Beim Arbeiten im Garten habe ich über meinen Körper nachgedacht. Mir ist bewusst geworden, dass mein Körper sich mit der Erde vergleichen lässt, die ich bearbeite. In meiner Gartenerde hat es Wasser und Luft, wie in meinem Körper auch. In der Erde braucht es, wie in meinem Körper, Öffnungen und Kanäle, damit er «atmen» kann. Die Erde ist geschichtet wie meine Haut auch. In meiner Gartenerde hat es Milliarden von Mikroorganismen, wie in und auf meinem Körper auch.
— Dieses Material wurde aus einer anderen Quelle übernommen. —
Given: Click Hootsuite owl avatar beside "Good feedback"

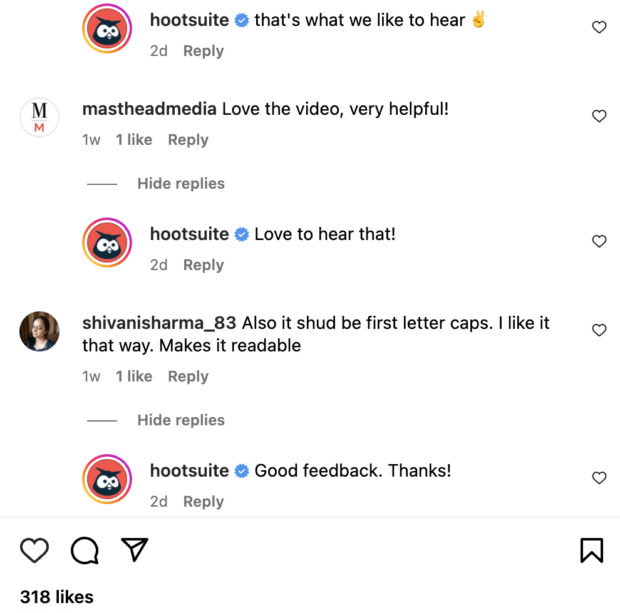Looking at the screenshot, I should click(x=108, y=479).

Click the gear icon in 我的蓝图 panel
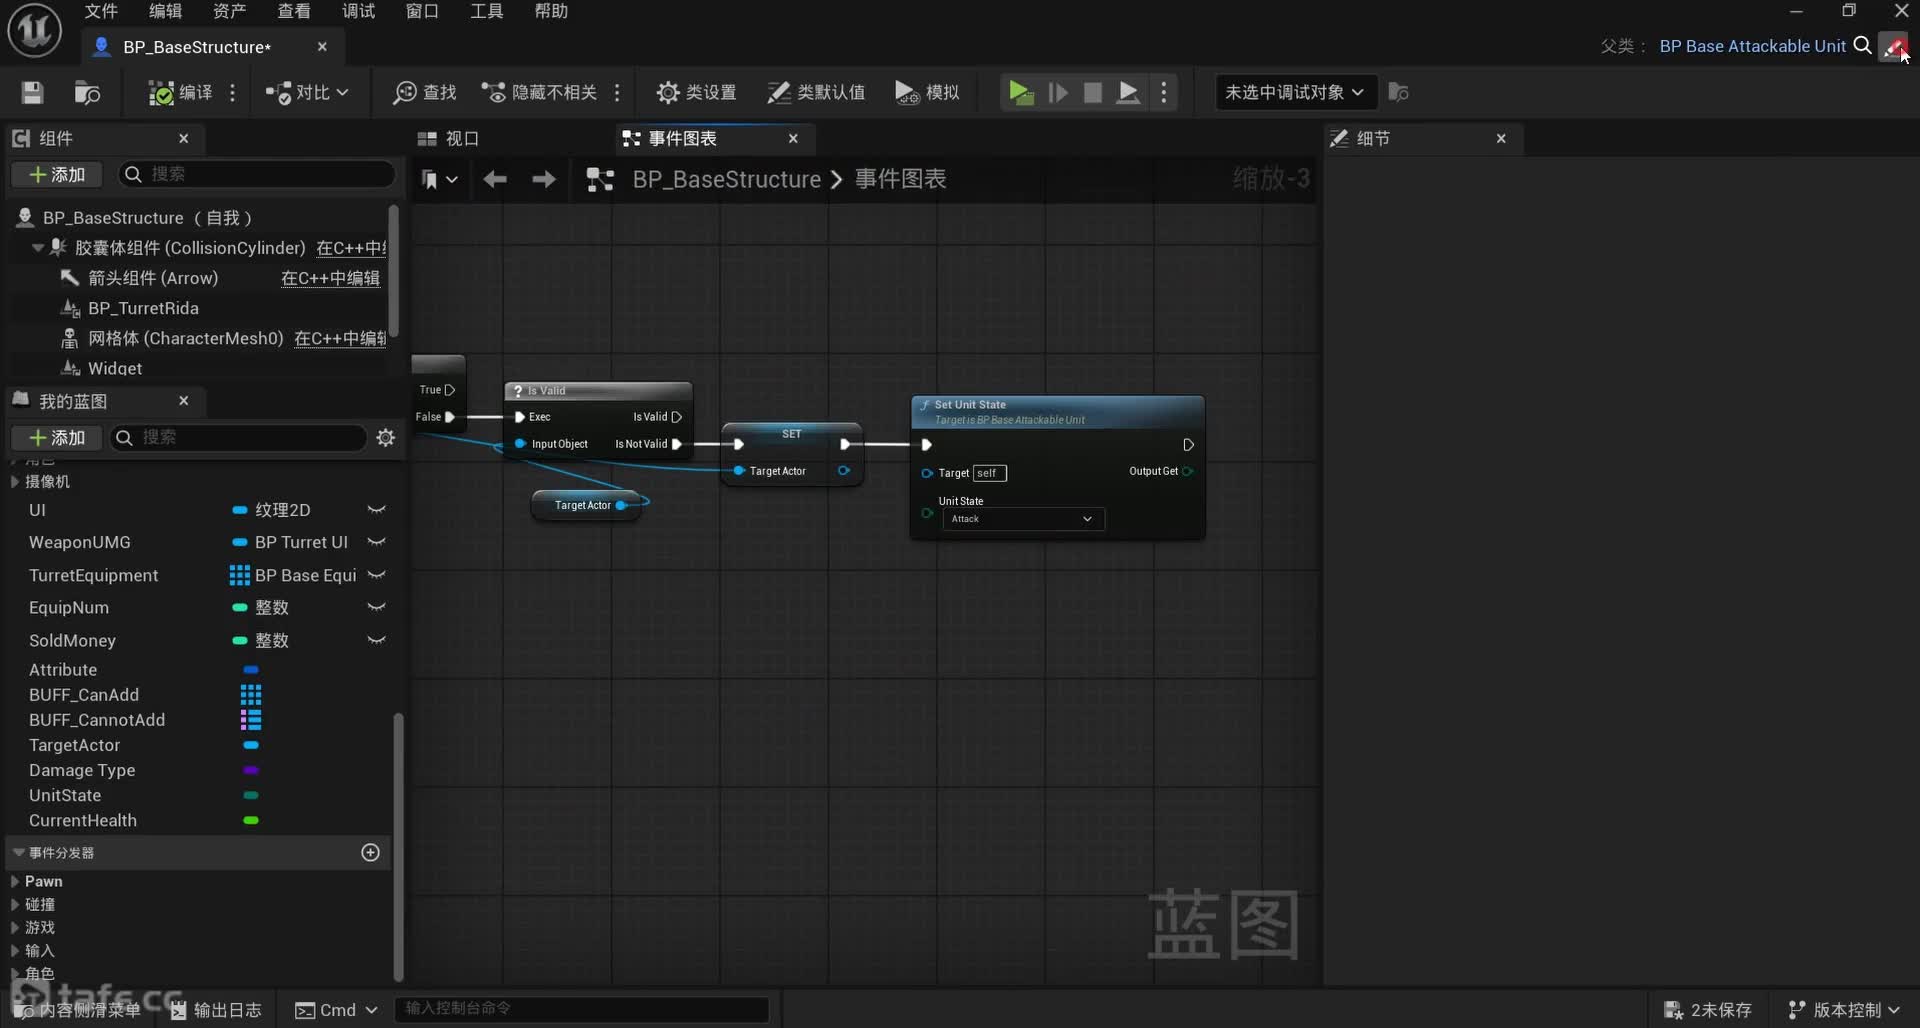pos(386,438)
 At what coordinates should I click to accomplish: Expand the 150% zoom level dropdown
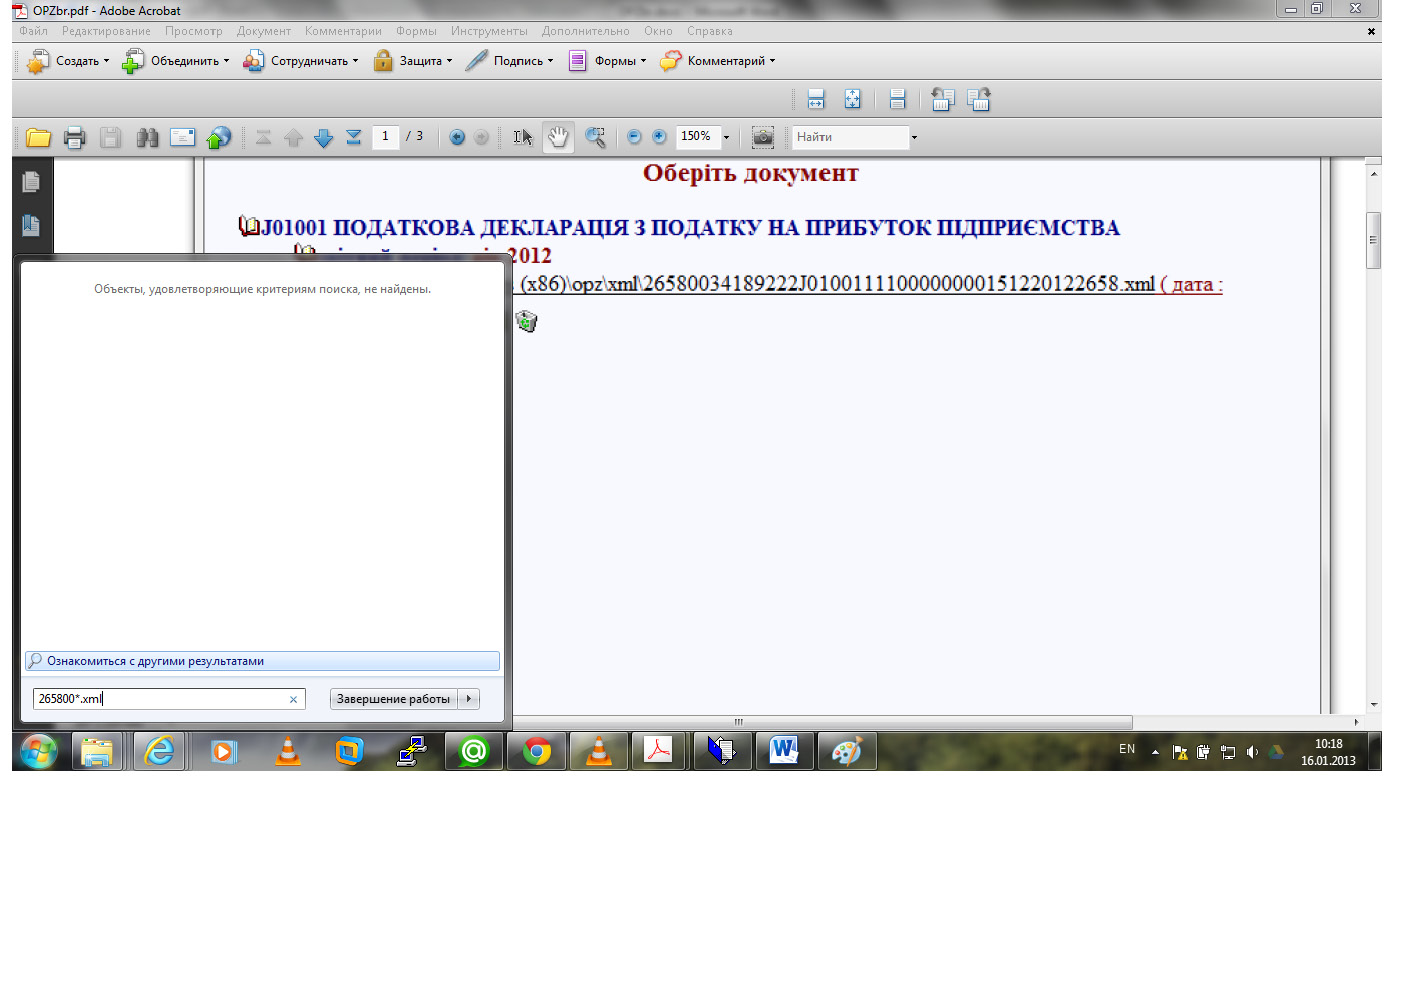(x=726, y=137)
Die Erde ist aus organischen Verbindungen und Elementen aufgebaut, die in meinem Körper auch vorkommen. Meine Gartenerde und ich sind deutlich als Teil derselben Ökosphäre erkennbar, wir tragen dieselbe Signatur.
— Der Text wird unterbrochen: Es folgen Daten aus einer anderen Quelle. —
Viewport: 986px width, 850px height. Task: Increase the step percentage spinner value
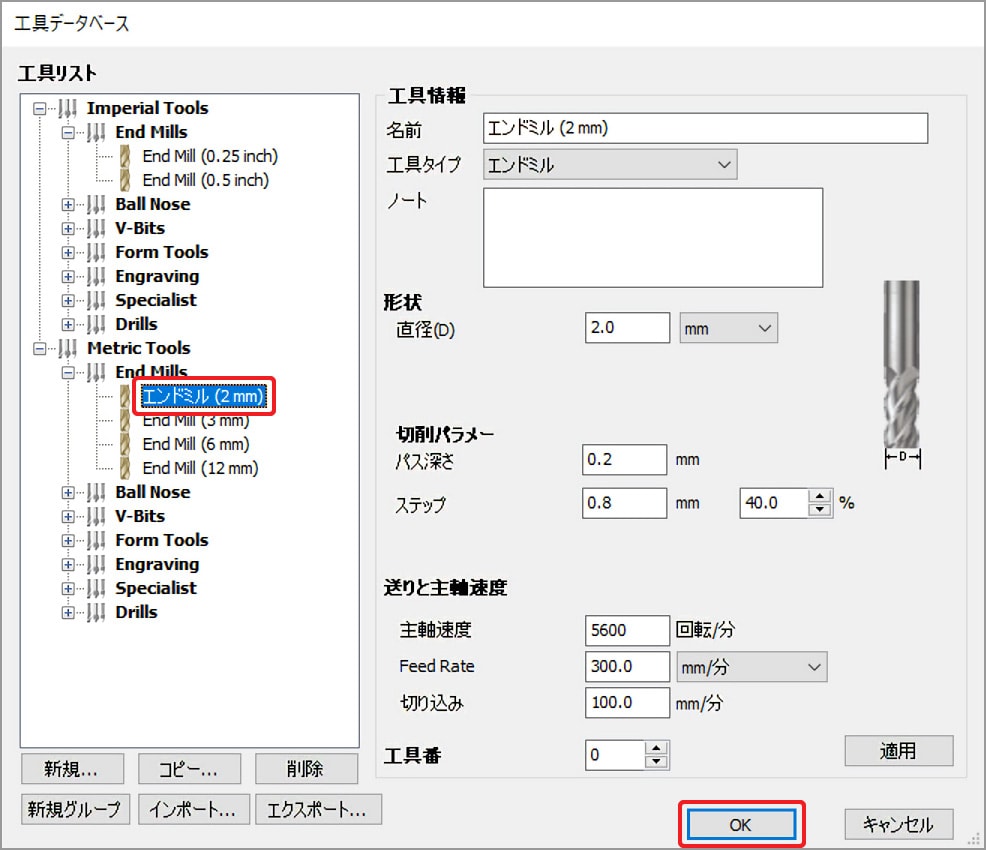coord(821,497)
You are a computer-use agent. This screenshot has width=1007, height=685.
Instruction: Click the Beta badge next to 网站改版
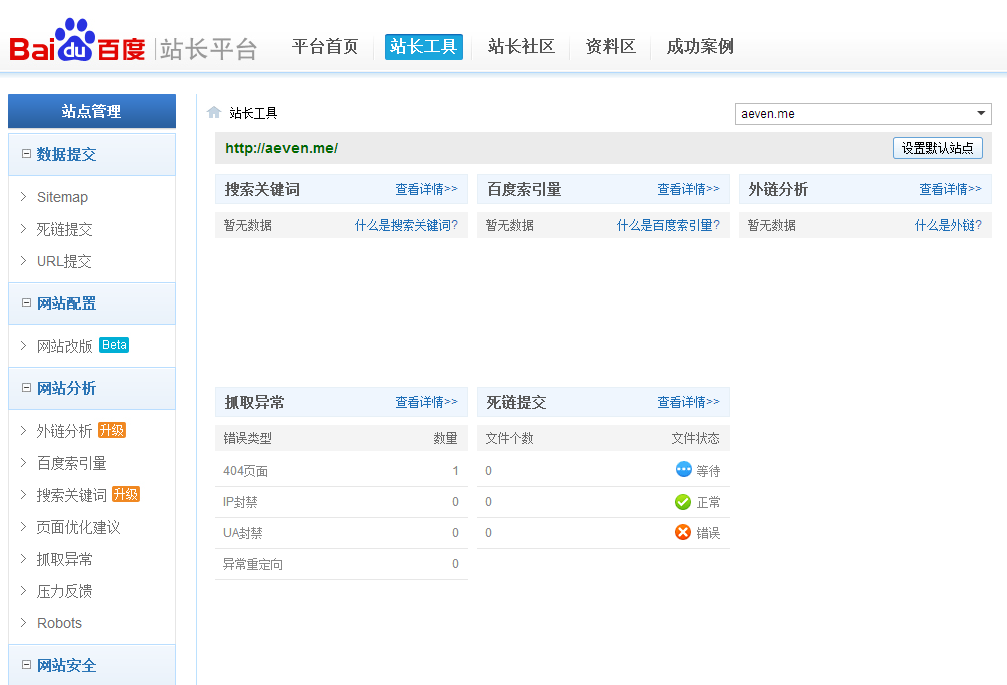114,344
Was ist der ins Universale strebende Geist ohne Körper, der uns zu Erdverbundenen macht? Eine Chimäre! Der Raum, in dem wir mit allen anderen Lebewesen leben können, die Ökosphäre, ist eine dünne irdische Haut. Im Lockdown der Covid-Pandemie trösteten uns nicht universelle Geister, sondern diejenigen, die Lebensmittel produzierten und zu uns brachten, Männer und Frauen, die uns pflegten. Wir sorgten uns um genügend Toilettenpapier. Wir entwickelten Verhaltensweisen, die denje­nigen von Ameisen und Termiten zu gleichen begannen, nicht der Krone der Schöpfung. Wir bewegten uns in unseren Bauten und horteten. Viele klagten und hegten die unwahrscheinlichste aller Hoffnungen: dass es wieder so werde wie vorher. Gibt es ausser uns ein Tier, das hofft, dass es wieder so werde wie vorher? Es würde nicht überleben können.  
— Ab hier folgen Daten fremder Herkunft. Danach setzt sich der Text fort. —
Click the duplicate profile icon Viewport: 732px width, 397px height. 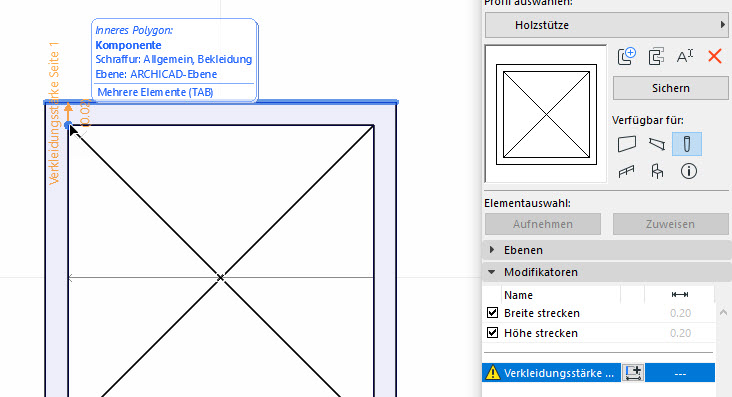(x=656, y=57)
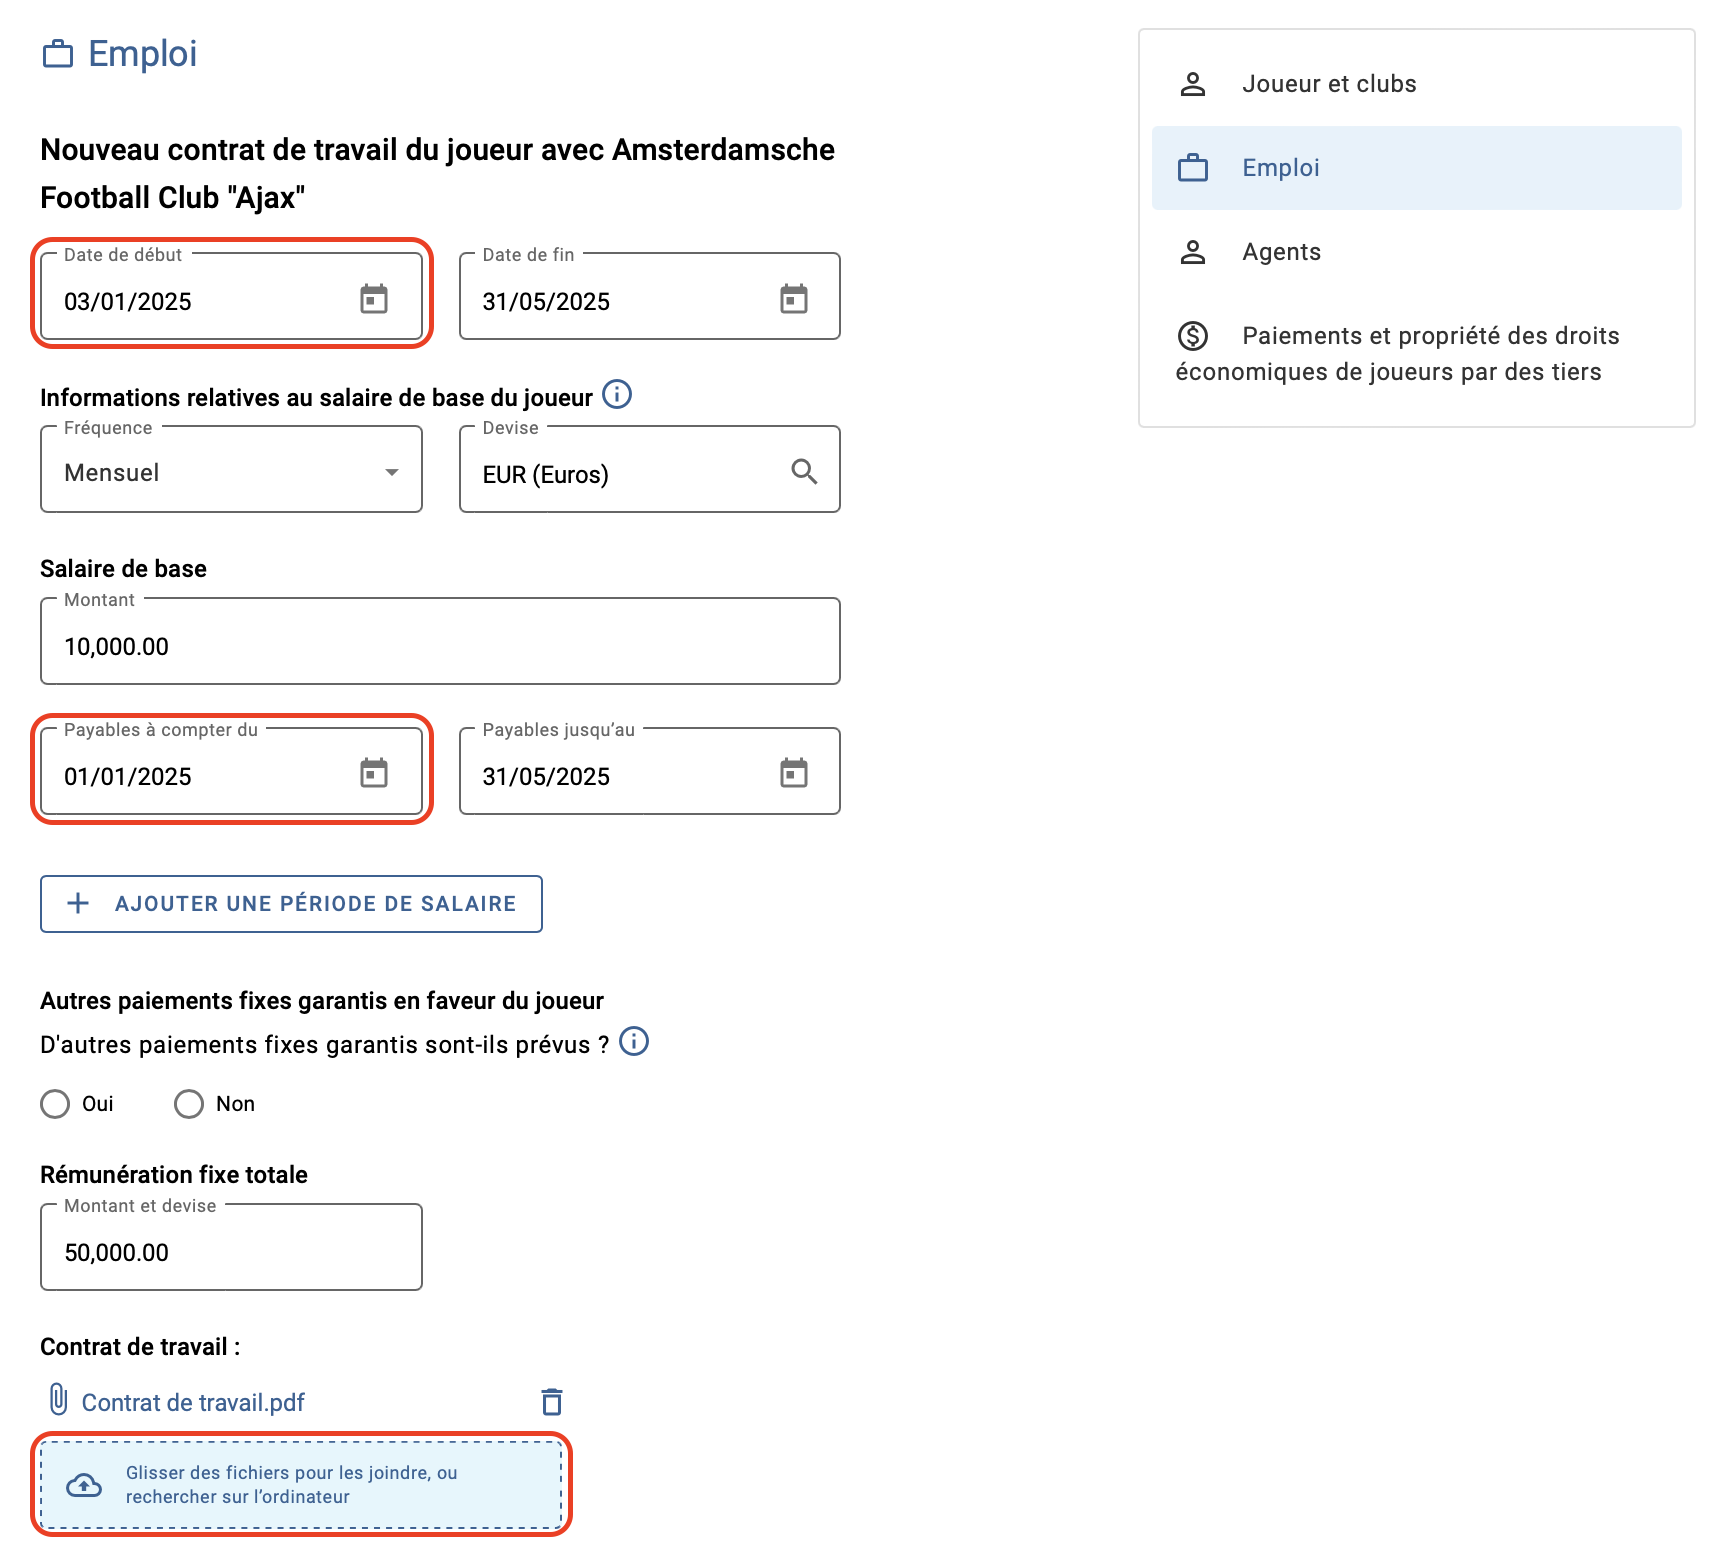Click the info icon beside salaire de base heading
The width and height of the screenshot is (1726, 1560).
(617, 395)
Wer bin ich, wenn ich mich als Erdverbundenen definiere? Ich bin in die Kreisläufe und Netzwerke der Ökosphäre eingebunden. Ich muss Leben essen, sei es pflanzlich oder tierisch, damit ich leben kann. Ich muss Wasser trinken. Ich muss Luft atmen und bin auf den Sauerstoff angewiesen, den die Pflanzen produzieren. Ich bin in die Kreisläufe und Netzwerke eingebunden. Ich muss ausbaden, was ich der Ökosphäre angetan habe. Die Zukunft kennt kein vorher. Ich muss meine Wünsche und mein Wollen vom Universellen abwenden und jener dünnen Haut zuwenden, die mich leben lässt und die ich mit allem, was dazu gehört, erhalten muss, damit Zukünftige weiterhin leben können.

Ich muss mich als Tier begreifen und vom Tier, das ich bin, sowie von der Ökosphäre aus denken, was möglich ist. Das muss die Grundlage meines Wünschens und Wollens sein.